*REQUIREMENT*: Update the listing below so that every "Viewport" becomes "Window", keeping everything else unchanged.

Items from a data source

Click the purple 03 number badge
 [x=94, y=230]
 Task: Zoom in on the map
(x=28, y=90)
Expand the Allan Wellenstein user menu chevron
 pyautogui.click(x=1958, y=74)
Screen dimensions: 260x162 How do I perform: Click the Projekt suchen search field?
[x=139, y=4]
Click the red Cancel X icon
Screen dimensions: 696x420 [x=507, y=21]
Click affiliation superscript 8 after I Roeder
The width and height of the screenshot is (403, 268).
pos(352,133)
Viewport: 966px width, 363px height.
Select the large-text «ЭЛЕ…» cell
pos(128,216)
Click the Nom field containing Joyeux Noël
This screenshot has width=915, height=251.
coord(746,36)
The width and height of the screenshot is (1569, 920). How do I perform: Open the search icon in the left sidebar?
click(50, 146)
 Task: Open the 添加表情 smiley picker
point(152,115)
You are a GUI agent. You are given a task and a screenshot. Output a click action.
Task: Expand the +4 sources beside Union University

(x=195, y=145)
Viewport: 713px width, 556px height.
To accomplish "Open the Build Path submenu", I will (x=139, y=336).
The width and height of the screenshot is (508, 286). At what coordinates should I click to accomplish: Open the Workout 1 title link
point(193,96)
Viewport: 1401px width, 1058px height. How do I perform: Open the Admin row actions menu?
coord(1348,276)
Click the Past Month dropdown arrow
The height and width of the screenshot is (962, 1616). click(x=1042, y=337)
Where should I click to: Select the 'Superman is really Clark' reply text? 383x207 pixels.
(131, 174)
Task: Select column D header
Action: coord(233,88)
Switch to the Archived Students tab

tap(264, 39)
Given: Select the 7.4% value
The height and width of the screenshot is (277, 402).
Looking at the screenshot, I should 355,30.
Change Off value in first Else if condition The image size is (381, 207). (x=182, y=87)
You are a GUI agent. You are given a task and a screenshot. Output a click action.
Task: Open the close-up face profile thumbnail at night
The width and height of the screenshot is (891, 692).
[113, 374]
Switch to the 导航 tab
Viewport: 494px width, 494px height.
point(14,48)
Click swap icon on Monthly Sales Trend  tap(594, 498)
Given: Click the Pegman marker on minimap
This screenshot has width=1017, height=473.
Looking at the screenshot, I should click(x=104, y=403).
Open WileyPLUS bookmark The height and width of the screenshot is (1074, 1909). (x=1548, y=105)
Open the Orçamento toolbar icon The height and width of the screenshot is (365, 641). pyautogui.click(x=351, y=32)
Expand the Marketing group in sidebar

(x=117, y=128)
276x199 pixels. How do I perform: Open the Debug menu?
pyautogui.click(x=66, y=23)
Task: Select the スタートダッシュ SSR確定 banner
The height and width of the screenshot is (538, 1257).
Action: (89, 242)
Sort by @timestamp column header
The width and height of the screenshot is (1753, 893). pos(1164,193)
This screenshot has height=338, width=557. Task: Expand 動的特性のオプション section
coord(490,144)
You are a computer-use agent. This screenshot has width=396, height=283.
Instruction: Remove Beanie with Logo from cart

*PROBLEM SOLUTION*:
Click the purple 03 number badge
 [x=94, y=230]
 Task: Zoom in on the map
(x=28, y=90)
Expand the Allan Wellenstein user menu chevron
 pyautogui.click(x=1958, y=74)
Screen dimensions: 260x162 How do I perform: Click the Projekt suchen search field?
[x=139, y=4]
Click the red Cancel X icon
Screen dimensions: 696x420 [x=507, y=21]
Click affiliation superscript 8 after I Roeder
The width and height of the screenshot is (403, 268).
pos(352,133)
Window: 966px width, 363px height.
Select the large-text «ЭЛЕ…» cell
pos(128,216)
Click the Nom field containing Joyeux Noël
This screenshot has width=915, height=251.
coord(746,36)
The width and height of the screenshot is (1569, 920). How do I perform: Open the search icon in the left sidebar?
click(50, 146)
 Task: Open the 添加表情 smiley picker
point(152,115)
You are a GUI agent. You are given a task and a screenshot. Output a click action.
Task: Expand the +4 sources beside Union University

(x=195, y=145)
Window: 713px width, 556px height.
To accomplish "Open the Build Path submenu", I will (x=139, y=336).
The width and height of the screenshot is (508, 286). At what coordinates should I click to accomplish: Open the Workout 1 title link
point(193,96)
Window: 1401px width, 1058px height. How do I perform: Open the Admin row actions menu?
coord(1348,276)
Click the Past Month dropdown arrow
The height and width of the screenshot is (962, 1616). click(x=1042, y=337)
Where should I click to: Select the 'Superman is really Clark' reply text? 383x207 pixels.
(131, 174)
Task: Select column D header
Action: coord(233,88)
Switch to the Archived Students tab

tap(264, 39)
Given: Select the 7.4% value
The height and width of the screenshot is (277, 402).
Looking at the screenshot, I should 355,30.
Change Off value in first Else if condition The image size is (381, 207). (x=182, y=87)
You are a GUI agent. You are given a task and a screenshot. Output a click action.
Task: Open the close-up face profile thumbnail at night
The width and height of the screenshot is (891, 692).
[113, 374]
Switch to the 导航 tab
Window: 494px width, 494px height.
point(14,48)
Click swap icon on Monthly Sales Trend  tap(594, 498)
Given: Click the Pegman marker on minimap
This screenshot has width=1017, height=473.
Looking at the screenshot, I should click(x=104, y=403).
Open WileyPLUS bookmark The height and width of the screenshot is (1074, 1909). (x=1548, y=105)
Open the Orçamento toolbar icon The height and width of the screenshot is (365, 641). pyautogui.click(x=351, y=32)
Expand the Marketing group in sidebar

(x=117, y=128)
276x199 pixels. How do I perform: Open the Debug menu?
pyautogui.click(x=66, y=23)
Task: Select the スタートダッシュ SSR確定 banner
The height and width of the screenshot is (538, 1257).
Action: (89, 242)
Sort by @timestamp column header
The width and height of the screenshot is (1753, 893). pos(1164,193)
This screenshot has height=338, width=557. Task: Expand 動的特性のオプション section
coord(490,144)
You are a computer-use agent. This screenshot has width=396, height=283.
Instruction: Remove Beanie with Logo from cart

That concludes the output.